7. What role do mass flow controllers play in industry and in which sectors are they used?
Werner Alber: Mass flow controllers with piezo technology are characterised by their wear-free, quiet and energy-saving operation; this makes them particularly suitable for applications where temperature stability, precision controllability and a long service life are crucial.
MFCs play a central role in semiconductor production in particular. Process gases such as corrosive, carrier or shielding gases must be regulated extremely precisely in order to produce flawless microchips. Even the smallest deviations in the gas flow could lead to defects on the wafers. Mass flow controllers regulate the precise supply of protective and shielding gases into process chambers and load ports to minimise contamination and ensure constant process conditions.
Another key area is medical technology and laboratory technology. In ventilator breathing devices or anaesthesia machines, mass flow controllers make sure that the mixing ratios of oxygen and other gases for patients are precisely controlled. In analytical laboratory devices, such as gas chromatographs or mass spectrometers, they ensure reproducible gas flows for high-precision measurements.

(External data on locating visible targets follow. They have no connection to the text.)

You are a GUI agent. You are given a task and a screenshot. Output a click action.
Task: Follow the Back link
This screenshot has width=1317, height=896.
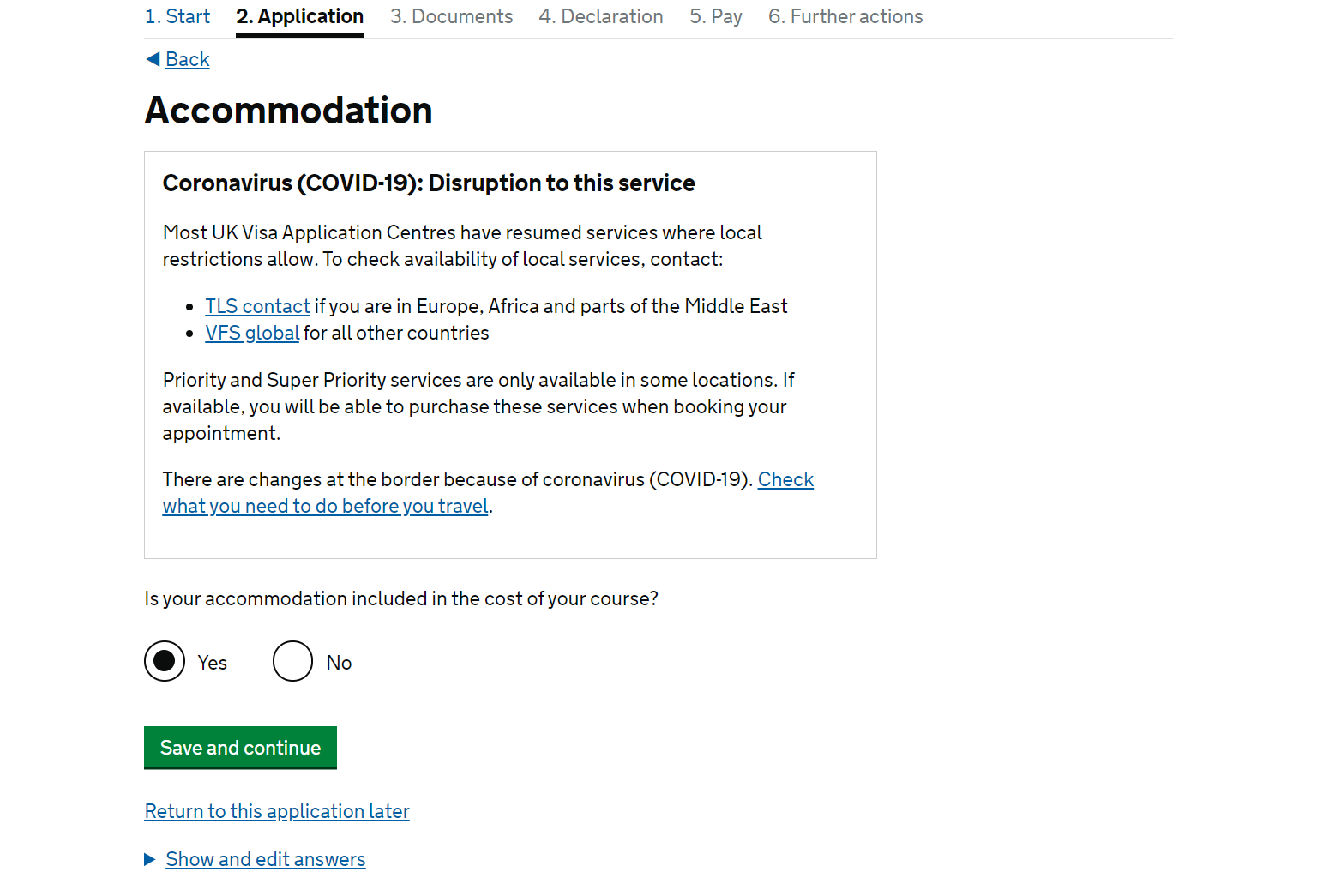coord(188,59)
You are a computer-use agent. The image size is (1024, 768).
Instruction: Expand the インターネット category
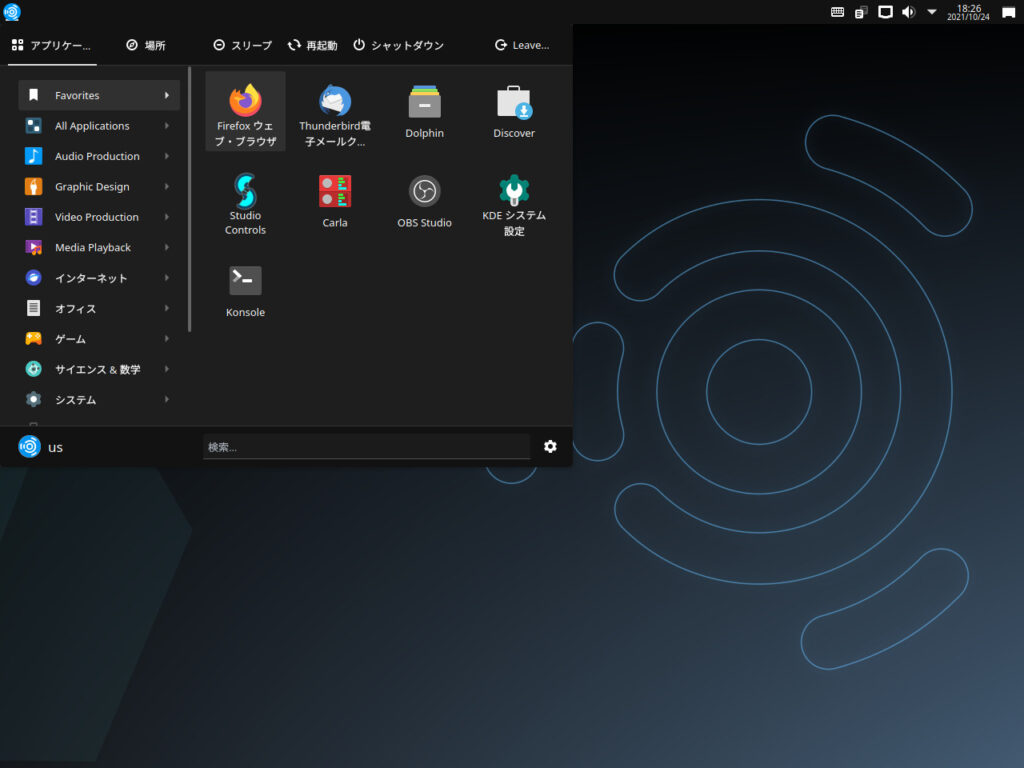pyautogui.click(x=95, y=278)
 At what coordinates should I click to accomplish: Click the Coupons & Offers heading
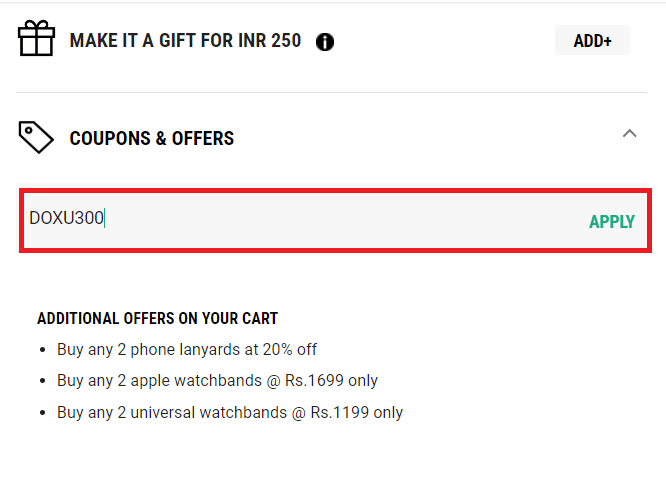coord(151,139)
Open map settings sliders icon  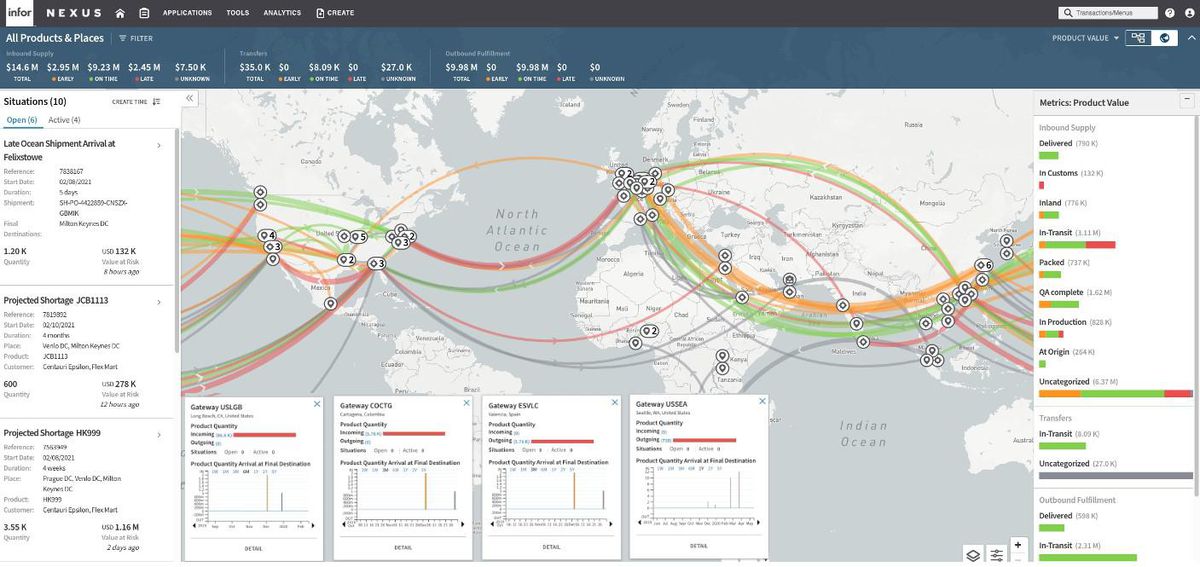[997, 554]
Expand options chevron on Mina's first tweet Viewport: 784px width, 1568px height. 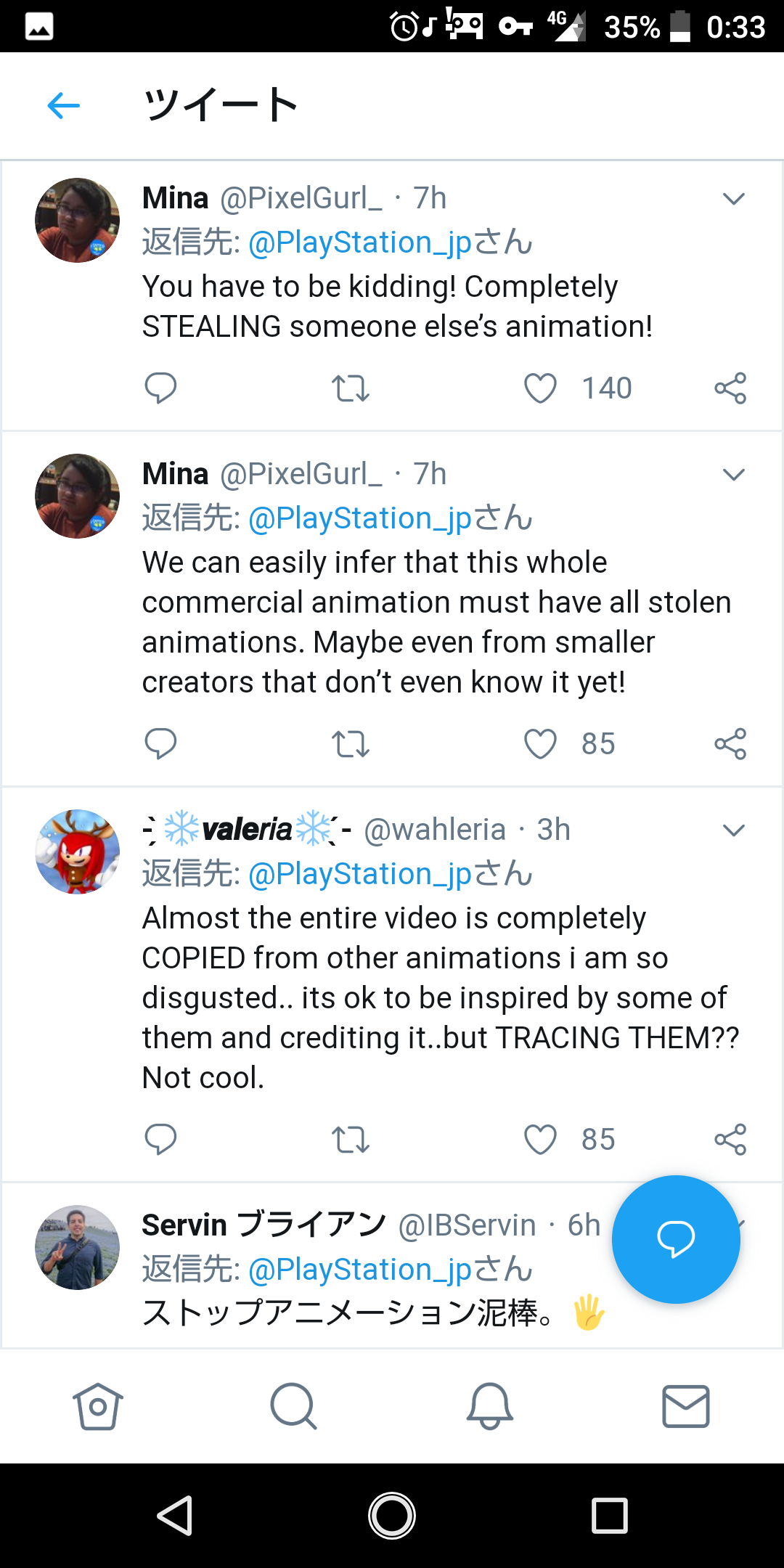pyautogui.click(x=734, y=199)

8. What, in your view, are the latest innovations and trends in mass flow control?
Werner Alber: Mass flow control is developing in the direction of digitalisation, miniaturisation and energy-efficient automation. Advances in the technology of mass flow controllers include the addition of the faster pressure differential method to thermal measurement methods, which permits dynamic control.
Another innovation boost can be observed in miniaturisation and new sensor technologies. Thanks to MEMS and CMOS technologies, sensors can operate even more precisely and consume very little energy, which makes mass flow controllers more compact and efficient. Overall, mass flow controllers are becoming more precise, more networked and more flexible. They consume less energy and can be integrated more efficiently into modern automation systems, thus making a significant contribution to digitalised pneumatics.
9. What recommendations do you have forcompanies that want to create intelligent concepts for mass flow control or automation?
Werner Alber: The key to efficient mass flow control lies in precision, energy efficiency and seamless integration. Companies should check at an early stage what precision and response times their processes require. A key optimisation approach is the use of energy-efficient final control elements.
Piezo technology significantly reduces power consumption, eliminates heat generation and enables precise, wear-free control. Companies should also use intelligent diagnostics functions to make maintenance more predictable and processes more stable.
A next recommended step would involve a system analysis. Where do losses occur? Which components are working inefficiently? Specific advice or a test run with modern mass flow controllers quickly provides information on any optimisation potential. Digital, scalable solutions increase efficiency, process reliability and flexibility in the long term.
Thanks to Werner Alber for the informative interview and his in-depth insights into the world of mass flow control. His expertise has highlighted how precise control, digital networking and piezo technology can increase efficiency and process reliability in numerous industries. Companies that rely on modern mass flow control benefit from greater precision, more efficient energy use and optimised process reliability, all of which are decisive factors for future-proof automation.